[Given records Boundary: Start]

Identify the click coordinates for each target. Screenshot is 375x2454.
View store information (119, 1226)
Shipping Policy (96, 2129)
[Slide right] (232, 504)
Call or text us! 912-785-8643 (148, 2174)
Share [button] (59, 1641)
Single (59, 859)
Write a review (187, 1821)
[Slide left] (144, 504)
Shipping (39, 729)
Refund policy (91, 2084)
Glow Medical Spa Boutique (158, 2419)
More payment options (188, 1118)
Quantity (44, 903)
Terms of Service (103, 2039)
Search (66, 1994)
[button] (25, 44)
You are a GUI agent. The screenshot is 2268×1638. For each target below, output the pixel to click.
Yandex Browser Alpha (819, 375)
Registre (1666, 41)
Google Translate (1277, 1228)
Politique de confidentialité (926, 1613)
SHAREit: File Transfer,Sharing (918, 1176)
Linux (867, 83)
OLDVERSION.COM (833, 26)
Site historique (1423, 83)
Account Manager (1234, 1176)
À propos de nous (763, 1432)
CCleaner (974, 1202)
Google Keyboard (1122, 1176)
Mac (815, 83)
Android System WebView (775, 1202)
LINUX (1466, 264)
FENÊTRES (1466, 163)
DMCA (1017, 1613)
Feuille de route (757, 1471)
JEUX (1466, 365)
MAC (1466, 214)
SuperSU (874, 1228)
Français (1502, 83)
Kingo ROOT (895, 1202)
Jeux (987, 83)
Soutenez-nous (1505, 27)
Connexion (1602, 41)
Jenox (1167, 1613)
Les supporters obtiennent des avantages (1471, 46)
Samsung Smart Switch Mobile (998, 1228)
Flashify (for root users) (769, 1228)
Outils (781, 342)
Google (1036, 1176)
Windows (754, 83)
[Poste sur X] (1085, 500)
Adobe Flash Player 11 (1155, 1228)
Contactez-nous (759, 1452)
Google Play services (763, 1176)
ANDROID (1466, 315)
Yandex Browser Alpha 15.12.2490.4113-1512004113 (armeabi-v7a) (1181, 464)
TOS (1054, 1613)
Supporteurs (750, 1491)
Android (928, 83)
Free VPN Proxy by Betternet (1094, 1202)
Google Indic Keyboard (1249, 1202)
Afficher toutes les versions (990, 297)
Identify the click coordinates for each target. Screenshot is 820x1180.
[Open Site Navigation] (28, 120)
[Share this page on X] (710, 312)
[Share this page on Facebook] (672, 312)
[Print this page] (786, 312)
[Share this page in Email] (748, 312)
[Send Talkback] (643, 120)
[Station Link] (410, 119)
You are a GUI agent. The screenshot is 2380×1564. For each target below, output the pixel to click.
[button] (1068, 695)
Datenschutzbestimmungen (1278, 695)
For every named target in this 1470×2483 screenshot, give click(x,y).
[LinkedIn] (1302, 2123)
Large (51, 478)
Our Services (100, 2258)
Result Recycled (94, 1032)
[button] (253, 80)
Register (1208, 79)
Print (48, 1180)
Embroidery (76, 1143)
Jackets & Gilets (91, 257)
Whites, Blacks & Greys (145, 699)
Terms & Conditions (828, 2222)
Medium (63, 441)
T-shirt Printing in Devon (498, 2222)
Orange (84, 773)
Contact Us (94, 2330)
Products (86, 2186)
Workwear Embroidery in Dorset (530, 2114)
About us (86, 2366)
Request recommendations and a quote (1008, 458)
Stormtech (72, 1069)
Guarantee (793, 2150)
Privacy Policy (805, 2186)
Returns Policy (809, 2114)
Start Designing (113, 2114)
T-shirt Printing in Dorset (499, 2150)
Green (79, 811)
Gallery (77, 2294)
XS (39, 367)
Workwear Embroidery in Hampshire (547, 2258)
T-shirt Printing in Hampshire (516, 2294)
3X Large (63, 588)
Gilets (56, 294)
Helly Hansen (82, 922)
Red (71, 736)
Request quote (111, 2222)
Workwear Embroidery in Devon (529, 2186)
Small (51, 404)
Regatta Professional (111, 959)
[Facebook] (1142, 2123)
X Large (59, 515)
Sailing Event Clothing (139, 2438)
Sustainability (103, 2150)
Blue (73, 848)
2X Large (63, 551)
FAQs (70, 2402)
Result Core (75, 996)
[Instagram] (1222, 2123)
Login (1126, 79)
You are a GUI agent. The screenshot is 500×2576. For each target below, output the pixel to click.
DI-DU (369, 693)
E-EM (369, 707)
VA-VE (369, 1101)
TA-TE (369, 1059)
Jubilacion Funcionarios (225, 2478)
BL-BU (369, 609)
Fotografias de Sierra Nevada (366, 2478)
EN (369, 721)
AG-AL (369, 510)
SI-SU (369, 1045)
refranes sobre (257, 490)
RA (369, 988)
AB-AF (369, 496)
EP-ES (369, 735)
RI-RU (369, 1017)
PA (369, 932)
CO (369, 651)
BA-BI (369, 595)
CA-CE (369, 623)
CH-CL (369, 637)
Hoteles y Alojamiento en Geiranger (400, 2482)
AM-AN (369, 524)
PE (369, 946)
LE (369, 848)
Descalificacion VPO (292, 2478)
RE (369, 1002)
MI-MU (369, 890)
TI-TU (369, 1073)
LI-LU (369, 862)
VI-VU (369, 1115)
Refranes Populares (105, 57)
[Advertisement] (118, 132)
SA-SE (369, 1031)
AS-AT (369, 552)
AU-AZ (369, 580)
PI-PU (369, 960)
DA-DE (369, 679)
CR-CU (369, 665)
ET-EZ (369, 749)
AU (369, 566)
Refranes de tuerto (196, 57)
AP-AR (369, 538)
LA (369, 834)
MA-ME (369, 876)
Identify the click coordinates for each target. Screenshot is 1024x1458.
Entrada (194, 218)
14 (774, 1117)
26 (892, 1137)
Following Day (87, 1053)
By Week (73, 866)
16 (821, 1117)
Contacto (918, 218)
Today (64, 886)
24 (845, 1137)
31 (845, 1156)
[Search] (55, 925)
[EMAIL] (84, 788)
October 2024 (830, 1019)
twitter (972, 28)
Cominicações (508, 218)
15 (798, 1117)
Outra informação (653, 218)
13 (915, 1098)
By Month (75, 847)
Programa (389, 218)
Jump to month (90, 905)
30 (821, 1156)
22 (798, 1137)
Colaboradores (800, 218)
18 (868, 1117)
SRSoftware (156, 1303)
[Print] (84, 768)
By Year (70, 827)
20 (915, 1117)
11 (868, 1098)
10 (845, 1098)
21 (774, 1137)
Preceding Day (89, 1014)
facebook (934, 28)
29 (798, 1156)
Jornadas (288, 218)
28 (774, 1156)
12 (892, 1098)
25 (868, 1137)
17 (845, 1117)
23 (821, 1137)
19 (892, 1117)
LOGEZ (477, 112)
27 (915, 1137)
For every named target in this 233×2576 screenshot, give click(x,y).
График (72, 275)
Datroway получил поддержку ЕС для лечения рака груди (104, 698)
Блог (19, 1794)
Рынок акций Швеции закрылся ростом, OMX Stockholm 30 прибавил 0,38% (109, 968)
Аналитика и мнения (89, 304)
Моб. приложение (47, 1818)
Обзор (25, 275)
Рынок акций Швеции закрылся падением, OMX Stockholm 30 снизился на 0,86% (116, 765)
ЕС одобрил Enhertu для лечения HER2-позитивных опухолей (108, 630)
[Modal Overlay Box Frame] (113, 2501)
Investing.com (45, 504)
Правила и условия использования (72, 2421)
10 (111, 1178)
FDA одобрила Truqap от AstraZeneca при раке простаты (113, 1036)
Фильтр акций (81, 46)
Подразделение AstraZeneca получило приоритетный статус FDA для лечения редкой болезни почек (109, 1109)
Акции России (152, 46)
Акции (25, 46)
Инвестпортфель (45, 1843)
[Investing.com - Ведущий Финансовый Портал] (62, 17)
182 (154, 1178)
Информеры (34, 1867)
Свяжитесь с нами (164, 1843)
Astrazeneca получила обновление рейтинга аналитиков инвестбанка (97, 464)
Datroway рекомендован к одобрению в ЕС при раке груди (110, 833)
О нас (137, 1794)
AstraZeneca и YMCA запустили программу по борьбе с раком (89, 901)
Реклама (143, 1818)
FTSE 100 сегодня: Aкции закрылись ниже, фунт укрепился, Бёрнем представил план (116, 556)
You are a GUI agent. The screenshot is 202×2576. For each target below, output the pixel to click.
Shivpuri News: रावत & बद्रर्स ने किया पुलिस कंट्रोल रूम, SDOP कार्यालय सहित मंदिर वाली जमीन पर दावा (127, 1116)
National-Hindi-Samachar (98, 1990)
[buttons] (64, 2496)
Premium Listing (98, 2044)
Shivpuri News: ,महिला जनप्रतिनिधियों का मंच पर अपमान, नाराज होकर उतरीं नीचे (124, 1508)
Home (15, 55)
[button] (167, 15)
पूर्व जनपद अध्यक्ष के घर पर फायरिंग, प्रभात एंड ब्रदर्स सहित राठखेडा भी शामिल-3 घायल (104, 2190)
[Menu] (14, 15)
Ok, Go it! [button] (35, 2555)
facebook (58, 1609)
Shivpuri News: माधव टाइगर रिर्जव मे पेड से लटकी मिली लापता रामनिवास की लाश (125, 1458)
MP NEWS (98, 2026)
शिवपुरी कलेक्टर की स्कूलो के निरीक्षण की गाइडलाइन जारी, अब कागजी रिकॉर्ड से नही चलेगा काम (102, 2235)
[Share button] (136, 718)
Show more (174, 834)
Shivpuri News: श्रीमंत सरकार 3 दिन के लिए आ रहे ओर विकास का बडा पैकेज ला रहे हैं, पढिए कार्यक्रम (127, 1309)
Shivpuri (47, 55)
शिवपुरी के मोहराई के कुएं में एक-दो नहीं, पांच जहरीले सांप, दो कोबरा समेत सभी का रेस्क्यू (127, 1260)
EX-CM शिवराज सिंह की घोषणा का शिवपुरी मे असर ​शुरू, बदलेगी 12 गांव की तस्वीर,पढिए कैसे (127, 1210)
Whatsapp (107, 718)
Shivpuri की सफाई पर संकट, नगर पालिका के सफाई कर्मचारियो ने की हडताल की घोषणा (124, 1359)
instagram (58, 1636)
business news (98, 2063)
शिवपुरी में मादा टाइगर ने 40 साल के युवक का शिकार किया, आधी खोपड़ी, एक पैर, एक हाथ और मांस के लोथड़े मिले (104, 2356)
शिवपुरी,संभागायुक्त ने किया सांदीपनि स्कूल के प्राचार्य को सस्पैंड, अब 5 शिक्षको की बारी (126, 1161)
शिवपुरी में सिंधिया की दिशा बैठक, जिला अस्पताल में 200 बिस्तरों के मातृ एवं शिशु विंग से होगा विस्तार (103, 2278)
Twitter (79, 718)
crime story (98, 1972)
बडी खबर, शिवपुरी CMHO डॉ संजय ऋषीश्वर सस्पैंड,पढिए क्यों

[Given records Boundary: End]

What is needed is a word-for-word copy of the records above, from the first line through the line that contains "JEUX (1466, 365)".

Identify the click coordinates for each target. Screenshot is 375x2454.
View store information (119, 1226)
Shipping Policy (96, 2129)
[Slide right] (232, 504)
Call or text us! 912-785-8643 (148, 2174)
Share [button] (59, 1641)
Single (59, 859)
Write a review (187, 1821)
[Slide left] (144, 504)
Shipping (39, 729)
Refund policy (91, 2084)
Glow Medical Spa Boutique (158, 2419)
More payment options (188, 1118)
Quantity (44, 903)
Terms of Service (103, 2039)
Search (66, 1994)
[button] (25, 44)
You are a GUI agent. The screenshot is 2268×1638. For each target below, output the pixel to click.
Yandex Browser Alpha (819, 375)
Registre (1666, 41)
Google Translate (1277, 1228)
Politique de confidentialité (926, 1613)
SHAREit: File Transfer,Sharing (918, 1176)
Linux (867, 83)
OLDVERSION.COM (833, 26)
Site historique (1423, 83)
Account Manager (1234, 1176)
À propos de nous (763, 1432)
CCleaner (974, 1202)
Google Keyboard (1122, 1176)
Mac (815, 83)
Android System WebView (775, 1202)
LINUX (1466, 264)
FENÊTRES (1466, 163)
DMCA (1017, 1613)
Feuille de route (757, 1471)
JEUX (1466, 365)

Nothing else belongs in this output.